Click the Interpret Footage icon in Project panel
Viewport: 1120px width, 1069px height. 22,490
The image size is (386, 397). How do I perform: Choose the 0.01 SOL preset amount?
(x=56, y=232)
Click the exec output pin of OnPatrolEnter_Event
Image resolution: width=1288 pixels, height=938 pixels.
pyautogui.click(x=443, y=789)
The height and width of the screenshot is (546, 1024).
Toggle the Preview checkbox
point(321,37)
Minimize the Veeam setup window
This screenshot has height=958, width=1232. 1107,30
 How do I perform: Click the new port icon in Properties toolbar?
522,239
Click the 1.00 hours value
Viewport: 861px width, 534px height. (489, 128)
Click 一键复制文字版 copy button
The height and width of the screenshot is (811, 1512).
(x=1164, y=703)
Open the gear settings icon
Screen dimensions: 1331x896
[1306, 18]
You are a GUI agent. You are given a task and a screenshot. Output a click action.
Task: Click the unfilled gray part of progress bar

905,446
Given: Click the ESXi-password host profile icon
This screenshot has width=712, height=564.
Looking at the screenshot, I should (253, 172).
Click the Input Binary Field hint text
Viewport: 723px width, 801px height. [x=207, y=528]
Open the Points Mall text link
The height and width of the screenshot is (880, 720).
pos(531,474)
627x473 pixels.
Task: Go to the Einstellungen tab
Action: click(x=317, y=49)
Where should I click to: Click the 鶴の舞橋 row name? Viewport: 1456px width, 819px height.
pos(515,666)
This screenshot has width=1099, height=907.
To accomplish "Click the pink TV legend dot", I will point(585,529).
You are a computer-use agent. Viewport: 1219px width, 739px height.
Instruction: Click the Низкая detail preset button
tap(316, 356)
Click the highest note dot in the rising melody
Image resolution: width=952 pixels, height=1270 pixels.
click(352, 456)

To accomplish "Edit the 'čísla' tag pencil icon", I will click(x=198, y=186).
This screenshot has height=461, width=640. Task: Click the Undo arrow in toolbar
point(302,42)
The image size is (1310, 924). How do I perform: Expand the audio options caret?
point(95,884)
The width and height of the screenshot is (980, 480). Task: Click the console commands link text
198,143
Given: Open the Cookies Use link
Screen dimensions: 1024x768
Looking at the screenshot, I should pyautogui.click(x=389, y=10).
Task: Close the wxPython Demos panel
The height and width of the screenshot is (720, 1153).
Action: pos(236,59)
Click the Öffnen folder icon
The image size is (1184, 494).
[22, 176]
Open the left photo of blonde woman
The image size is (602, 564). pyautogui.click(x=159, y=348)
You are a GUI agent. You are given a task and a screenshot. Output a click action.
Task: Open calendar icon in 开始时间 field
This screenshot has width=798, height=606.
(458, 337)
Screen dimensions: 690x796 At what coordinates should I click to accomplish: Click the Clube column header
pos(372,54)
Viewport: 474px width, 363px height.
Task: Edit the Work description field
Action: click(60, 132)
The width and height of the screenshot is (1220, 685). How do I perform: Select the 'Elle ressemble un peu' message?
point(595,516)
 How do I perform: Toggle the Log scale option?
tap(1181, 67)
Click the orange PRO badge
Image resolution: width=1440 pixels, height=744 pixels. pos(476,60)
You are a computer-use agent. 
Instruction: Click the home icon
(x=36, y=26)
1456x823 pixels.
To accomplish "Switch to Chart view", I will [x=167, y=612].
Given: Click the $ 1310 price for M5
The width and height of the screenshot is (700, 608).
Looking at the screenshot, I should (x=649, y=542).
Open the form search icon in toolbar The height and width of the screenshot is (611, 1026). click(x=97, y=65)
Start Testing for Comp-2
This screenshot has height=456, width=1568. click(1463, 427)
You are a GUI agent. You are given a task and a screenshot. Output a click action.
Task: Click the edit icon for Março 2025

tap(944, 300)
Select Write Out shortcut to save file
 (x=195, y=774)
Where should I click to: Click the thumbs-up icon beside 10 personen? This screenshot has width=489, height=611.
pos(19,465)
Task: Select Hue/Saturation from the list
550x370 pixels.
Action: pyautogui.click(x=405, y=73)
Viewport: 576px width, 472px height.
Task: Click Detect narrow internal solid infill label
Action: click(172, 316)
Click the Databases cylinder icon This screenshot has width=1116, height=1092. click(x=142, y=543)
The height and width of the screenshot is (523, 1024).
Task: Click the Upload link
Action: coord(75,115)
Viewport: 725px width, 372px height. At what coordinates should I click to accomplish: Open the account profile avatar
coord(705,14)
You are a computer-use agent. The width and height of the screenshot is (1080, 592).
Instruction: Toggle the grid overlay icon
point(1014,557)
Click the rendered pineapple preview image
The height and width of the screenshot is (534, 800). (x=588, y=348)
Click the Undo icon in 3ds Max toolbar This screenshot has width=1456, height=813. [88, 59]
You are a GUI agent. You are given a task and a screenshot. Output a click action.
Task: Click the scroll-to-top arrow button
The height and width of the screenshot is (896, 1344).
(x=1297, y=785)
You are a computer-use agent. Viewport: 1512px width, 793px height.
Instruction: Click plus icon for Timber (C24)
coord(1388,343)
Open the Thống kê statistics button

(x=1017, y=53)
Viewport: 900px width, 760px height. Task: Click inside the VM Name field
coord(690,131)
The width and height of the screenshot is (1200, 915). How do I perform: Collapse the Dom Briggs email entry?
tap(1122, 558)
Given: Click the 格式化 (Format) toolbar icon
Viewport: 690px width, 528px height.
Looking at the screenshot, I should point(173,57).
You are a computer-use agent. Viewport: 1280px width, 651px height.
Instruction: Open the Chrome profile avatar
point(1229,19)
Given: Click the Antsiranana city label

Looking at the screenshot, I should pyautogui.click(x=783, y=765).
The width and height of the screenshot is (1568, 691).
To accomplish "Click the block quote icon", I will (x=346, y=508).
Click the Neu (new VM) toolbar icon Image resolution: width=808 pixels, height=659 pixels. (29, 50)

_ _ _ _ _ _ _

Write out each record again, keeping every word as it is.

* Completed task:
Click the Interpret Footage icon in Project panel
Viewport: 1120px width, 1069px height. 22,490
The image size is (386, 397). How do I perform: Choose the 0.01 SOL preset amount?
(x=56, y=232)
Click the exec output pin of OnPatrolEnter_Event
Image resolution: width=1288 pixels, height=938 pixels.
pyautogui.click(x=443, y=789)
The height and width of the screenshot is (546, 1024).
Toggle the Preview checkbox
point(321,37)
Minimize the Veeam setup window
This screenshot has height=958, width=1232. 1107,30
 How do I perform: Click the new port icon in Properties toolbar?
522,239
Click the 1.00 hours value
Viewport: 861px width, 534px height. (489, 128)
Click 一键复制文字版 copy button
The height and width of the screenshot is (811, 1512).
(x=1164, y=703)
Open the gear settings icon
Screen dimensions: 1331x896
[1306, 18]
You are a GUI agent. You are given a task and a screenshot. Output a click action.
Task: Click the unfilled gray part of progress bar

905,446
Given: Click the ESXi-password host profile icon
This screenshot has width=712, height=564.
Looking at the screenshot, I should (253, 172).
Click the Input Binary Field hint text
Viewport: 723px width, 801px height. [x=207, y=528]
Open the Points Mall text link
The height and width of the screenshot is (880, 720).
pos(531,474)
627x473 pixels.
Task: Go to the Einstellungen tab
Action: click(x=317, y=49)
Where should I click to: Click the 鶴の舞橋 row name? Viewport: 1456px width, 819px height.
pos(515,666)
This screenshot has width=1099, height=907.
To accomplish "Click the pink TV legend dot", I will point(585,529).
You are a computer-use agent. Viewport: 1219px width, 739px height.
Instruction: Click the Низкая detail preset button
tap(316, 356)
Click the highest note dot in the rising melody
Image resolution: width=952 pixels, height=1270 pixels.
click(352, 456)

To accomplish "Edit the 'čísla' tag pencil icon", I will click(x=198, y=186).
This screenshot has height=461, width=640. Task: Click the Undo arrow in toolbar
point(302,42)
The image size is (1310, 924). How do I perform: Expand the audio options caret?
point(95,884)
The width and height of the screenshot is (980, 480). Task: Click the console commands link text
198,143
Given: Open the Cookies Use link
Screen dimensions: 1024x768
Looking at the screenshot, I should pyautogui.click(x=389, y=10).
Task: Close the wxPython Demos panel
The height and width of the screenshot is (720, 1153).
Action: pos(236,59)
Click the Öffnen folder icon
The image size is (1184, 494).
[22, 176]
Open the left photo of blonde woman
The image size is (602, 564). pyautogui.click(x=159, y=348)
You are a GUI agent. You are given a task and a screenshot. Output a click action.
Task: Open calendar icon in 开始时间 field
This screenshot has width=798, height=606.
(458, 337)
Screen dimensions: 690x796 At what coordinates should I click to accomplish: Click the Clube column header
pos(372,54)
Viewport: 474px width, 363px height.
Task: Edit the Work description field
Action: click(60, 132)
The width and height of the screenshot is (1220, 685). How do I perform: Select the 'Elle ressemble un peu' message?
point(595,516)
 How do I perform: Toggle the Log scale option?
tap(1181, 67)
Click the orange PRO badge
Image resolution: width=1440 pixels, height=744 pixels. pos(476,60)
You are a computer-use agent. 
Instruction: Click the home icon
(x=36, y=26)
1456x823 pixels.
To accomplish "Switch to Chart view", I will [x=167, y=612].
Given: Click the $ 1310 price for M5
The width and height of the screenshot is (700, 608).
Looking at the screenshot, I should (x=649, y=542).
Open the form search icon in toolbar The height and width of the screenshot is (611, 1026). click(x=97, y=65)
Start Testing for Comp-2
This screenshot has height=456, width=1568. click(1463, 427)
You are a GUI agent. You are given a task and a screenshot. Output a click action.
Task: Click the edit icon for Março 2025

tap(944, 300)
Select Write Out shortcut to save file
 (x=195, y=774)
Where should I click to: Click the thumbs-up icon beside 10 personen? This screenshot has width=489, height=611.
pos(19,465)
Task: Select Hue/Saturation from the list
550x370 pixels.
Action: pyautogui.click(x=405, y=73)
Viewport: 576px width, 472px height.
Task: Click Detect narrow internal solid infill label
Action: click(172, 316)
Click the Databases cylinder icon This screenshot has width=1116, height=1092. click(x=142, y=543)
The height and width of the screenshot is (523, 1024).
Task: Click the Upload link
Action: coord(75,115)
Viewport: 725px width, 372px height. At what coordinates should I click to accomplish: Open the account profile avatar
coord(705,14)
You are a computer-use agent. The width and height of the screenshot is (1080, 592).
Instruction: Toggle the grid overlay icon
point(1014,557)
Click the rendered pineapple preview image
The height and width of the screenshot is (534, 800). (x=588, y=348)
Click the Undo icon in 3ds Max toolbar This screenshot has width=1456, height=813. [88, 59]
You are a GUI agent. You are given a task and a screenshot. Output a click action.
Task: Click the scroll-to-top arrow button
The height and width of the screenshot is (896, 1344).
(x=1297, y=785)
You are a computer-use agent. Viewport: 1512px width, 793px height.
Instruction: Click plus icon for Timber (C24)
coord(1388,343)
Open the Thống kê statistics button

(x=1017, y=53)
Viewport: 900px width, 760px height. Task: Click inside the VM Name field
coord(690,131)
The width and height of the screenshot is (1200, 915). How do I perform: Collapse the Dom Briggs email entry?
tap(1122, 558)
Given: Click the 格式化 (Format) toolbar icon
Viewport: 690px width, 528px height.
Looking at the screenshot, I should point(173,57).
You are a computer-use agent. Viewport: 1280px width, 651px height.
Instruction: Open the Chrome profile avatar
point(1229,19)
Given: Click the Antsiranana city label

Looking at the screenshot, I should pyautogui.click(x=783, y=765).
The width and height of the screenshot is (1568, 691).
To accomplish "Click the block quote icon", I will (x=346, y=508).
Click the Neu (new VM) toolbar icon Image resolution: width=808 pixels, height=659 pixels. (29, 50)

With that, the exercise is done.